William Framyngham (1512-1537), was an English writer.

==Life==
Framyngham was born in February 1512 at Norwich, and educated at the grammar school, where he was a contemporary of John Caius. From Norwich he went to Cambridge University, and was at first at Pembroke Hall and afterwards at Queens' College, 'in aula Pembrokiana per adolescentiam educatus, per juventutem in Collegium reginale ascitus.' He proceeded B.A. 1530, M.A. 1533, and was fellow of Queens' College from 1530 till his death, and bursar for three years from 1534. He died 25 Sept. 1537, leaving all his books to his friend and schoolfellow Dr. John Caius. Caius described his friend as "homo tenacissimæ memoriæ, fœcundi ingenii, infinitæ lectionis, indefatigati laboris atque diligentiæ".

==Works==
John Caius tells us that along with Framyngham he wrote Scholia and notes upon them, but could never recover them from those in whose care he left them when he went to Italy. Long afterwards, in 1570, Edmund Gheast, bishop of Rochester, professed to know of them, but Caius apparently did not follow up the clue.

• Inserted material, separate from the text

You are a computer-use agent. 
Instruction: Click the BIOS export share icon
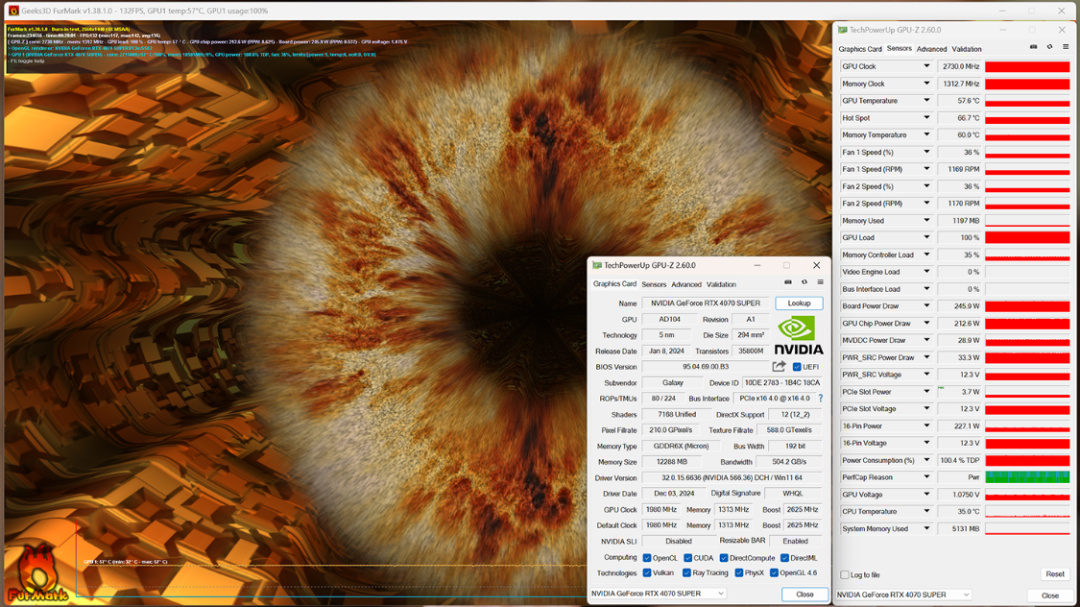pyautogui.click(x=779, y=367)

Caius gives the following list of Framyngham's works:
- De Continentia lib. ii. (prose).
- De Consolatione ad Æmilianum cæcum lib. i. (verse; suggested by the author's blindness, brought on by immoderate study).
- D. Laurentii Martyrium (verse).
- Εκπύ-ρωσις, sive Incendium Sodomorum (verse).
- Idololatria (verse).
- Άρέτη, sive in laudem virtutis (verse).
- Epigrammatum lib. ii.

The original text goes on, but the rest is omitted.